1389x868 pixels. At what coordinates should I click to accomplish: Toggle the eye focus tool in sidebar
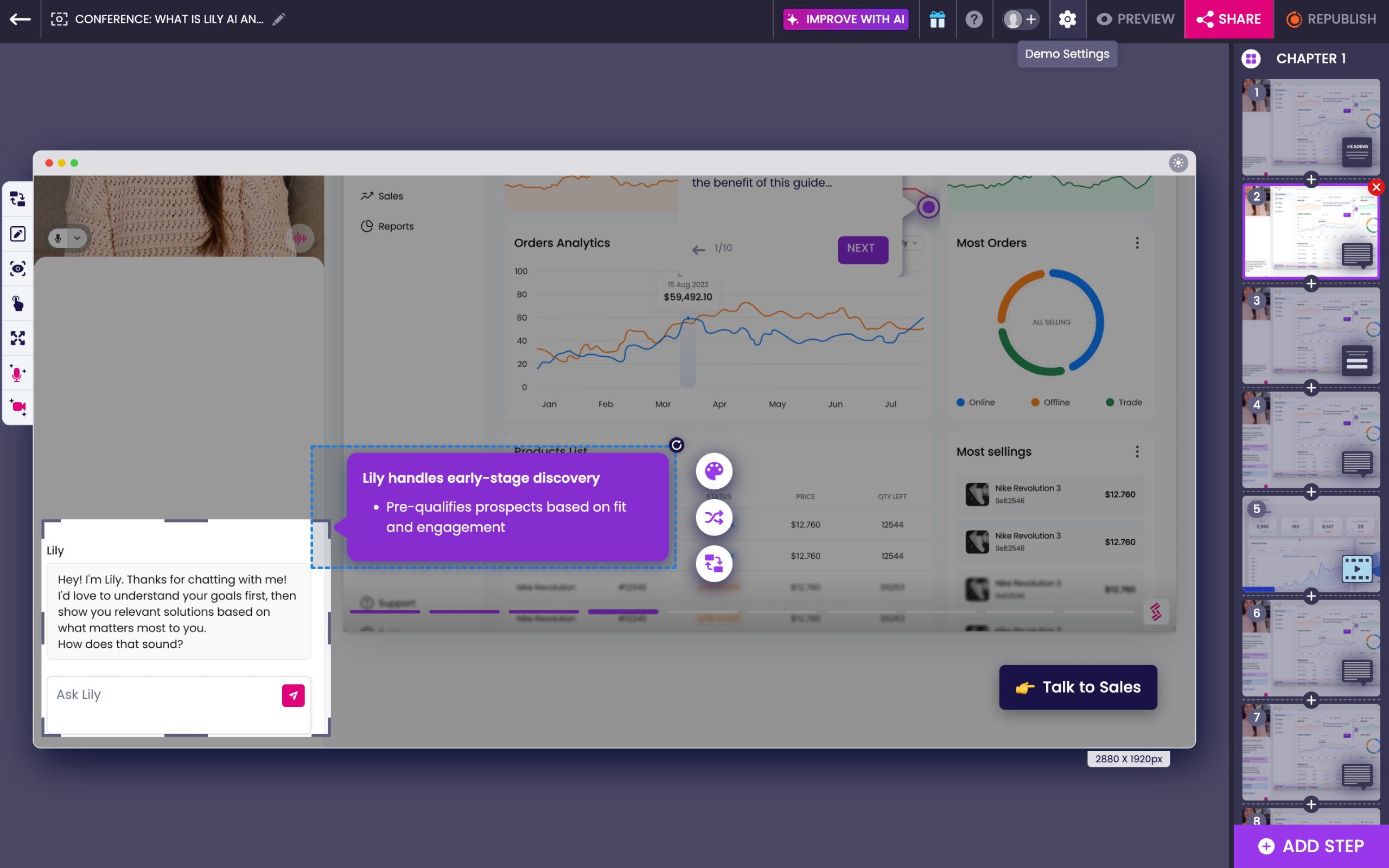tap(17, 269)
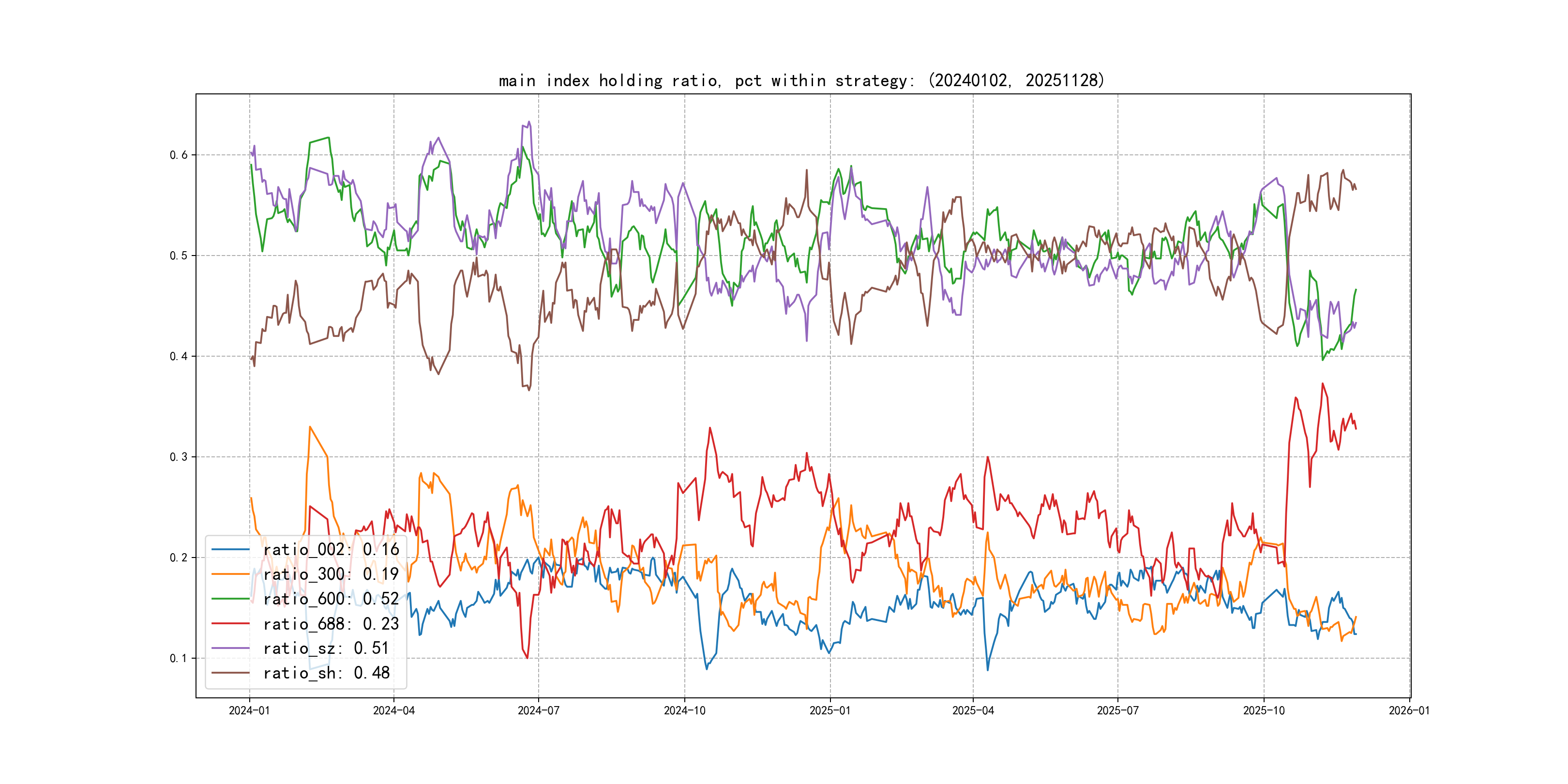Click the 2025-10 x-axis tick label
Viewport: 1568px width, 784px height.
(1264, 710)
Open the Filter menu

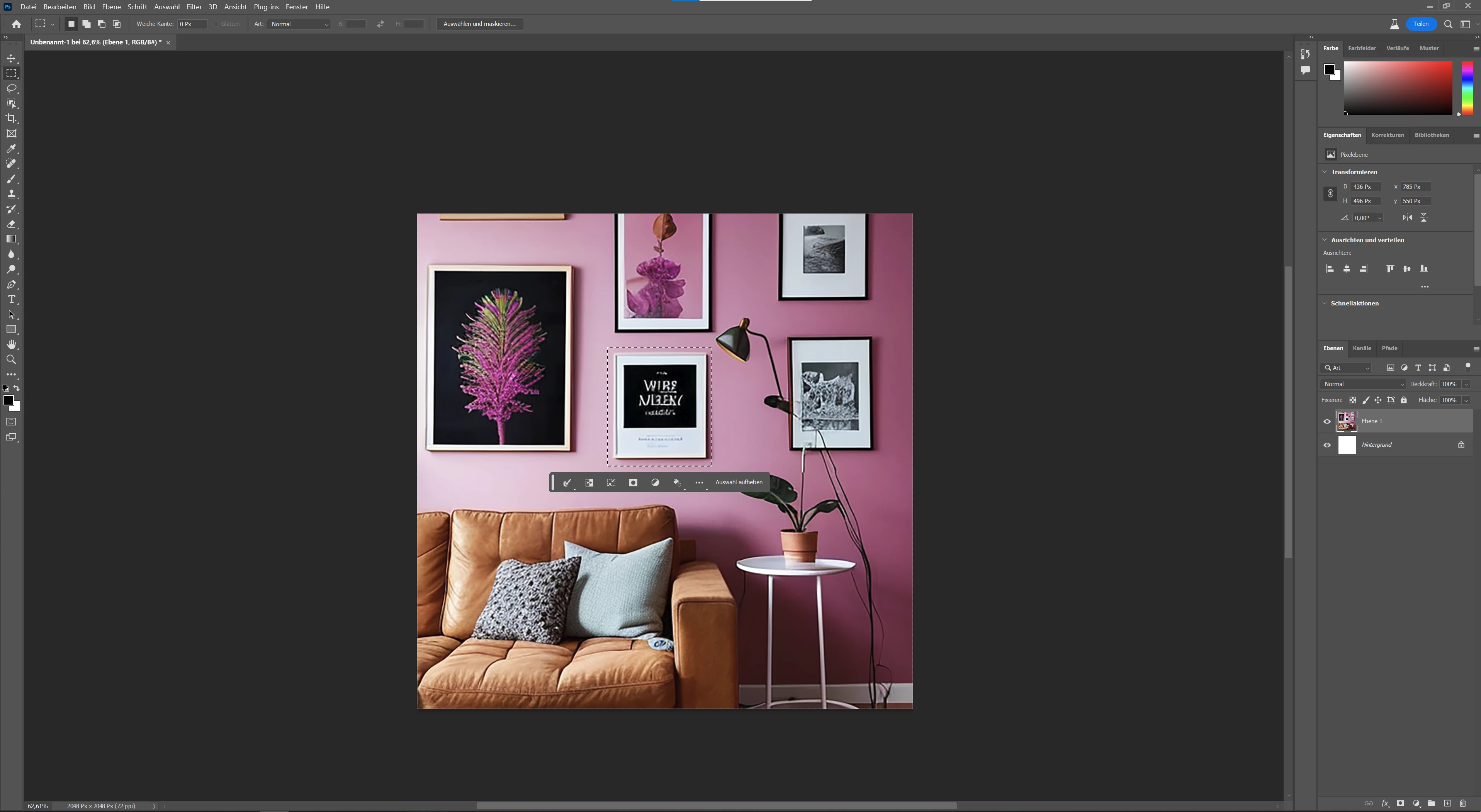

**What you have to do:** Return the entries exactly as given. Do not include pictures.

**Result:**
1389x868 pixels. At what coordinates should I click to accomplish: Toggle the eye focus tool in sidebar
tap(17, 269)
Click the 2025-10 x-axis tick label
Viewport: 1568px width, 784px height.
(1264, 710)
Open the Filter menu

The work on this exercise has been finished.